把瑠都と日馬富士戦で魁皇が見せた「奇跡」の逆転劇。

 白鵬が充実の内容で記録を伸ばした一方、心の強さで引退の危機を脱したのが大関魁皇だ。名古屋場所、あと2勝で勝ち越しとしながら左肩を痛め無念の途中休場。自身13度目のかど番には進退がかかっていた。持病の腰痛を抱え、23年にわたり酷使し続けた肉体は満身創痍の状態だった。秋場所も4日目の時天空戦で右ひざを負傷した。思いのままに動かぬ身体では左四つ右上手という絶対の形も不発。5日目から3連敗と黒星が先行した。師匠の友綱親方から「恐怖心」という弱気を見抜かれた魁皇は、痛み止めの注射を打ち、開き直って土俵に上がった。

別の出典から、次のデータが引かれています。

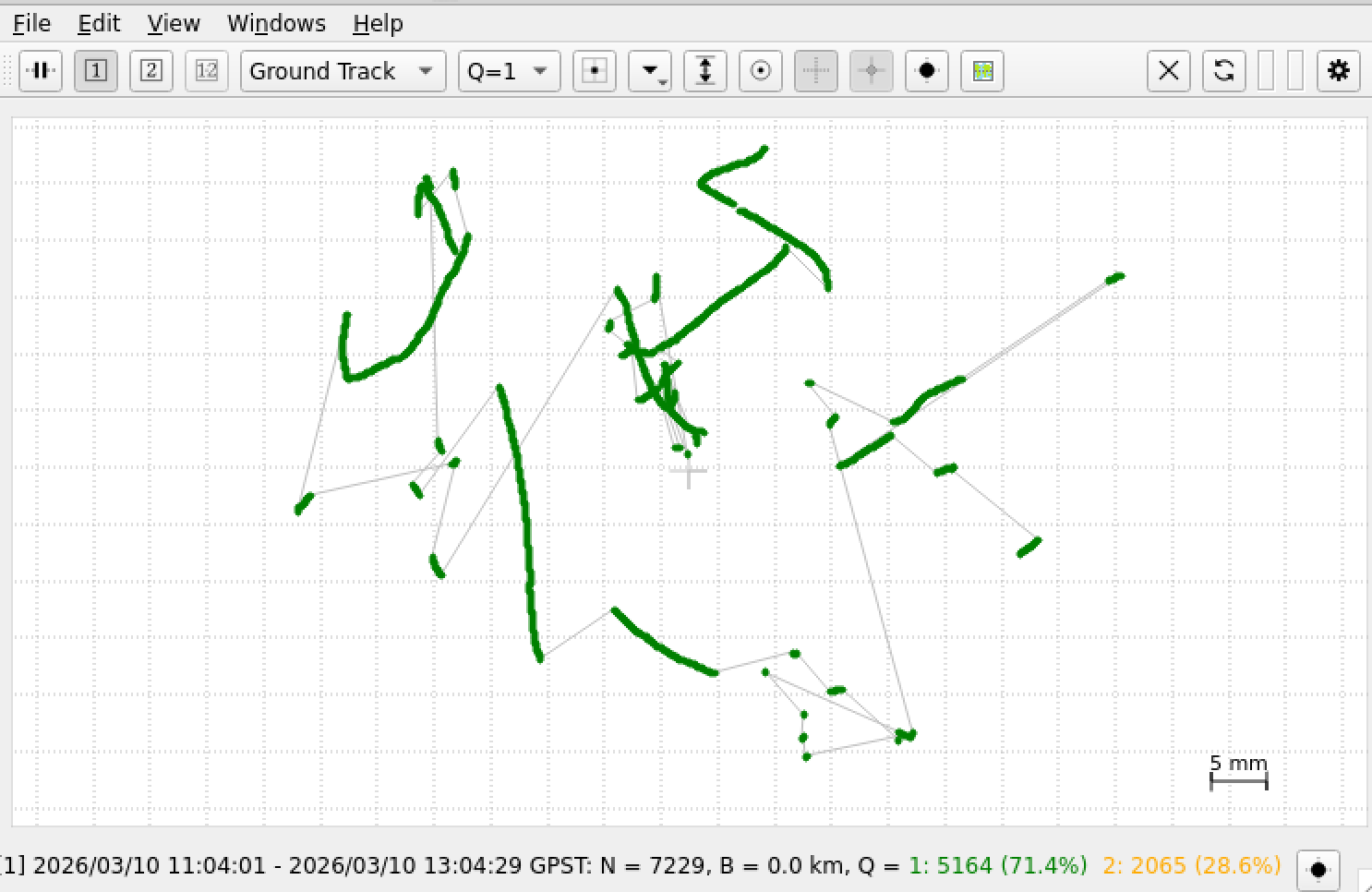The image size is (1372, 892).
Task: Click the X clear button in toolbar
Action: click(x=1169, y=71)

 窮地の後半戦、魁皇の無我夢中の必死さが把瑠都戦と日馬富士戦でミラクル逆転劇を起こした。把瑠都のもろ手突きで土俵際に追い込まれ、上体は既に土俵の外という絶体絶命状態に。誰もが終わったと思った瞬間、命綱の右上手を引っ掛け右に回りこんで形勢逆転。把瑠都の背後につき、力強く送り出した。日馬富士には左手をたぐられ、のど輪で攻め立てられる。怪力で押し返すと、土俵際で両者がもつれる展開に。最後は左手一本で魁皇が生き残り、生涯初の逆とったりという決まり手で日馬富士を回転させた。魁皇の土俵に懸ける熱い気持ちがファンに伝わり、その応援が後押ししたとしか考えられない「奇跡」の白星だった。そして14日目、稀勢の里を破って勝ち越しを決め、見事かど番を脱した。

 苦闘し続ける魁皇の痛々しい頑張りには、頭の下がる思いである。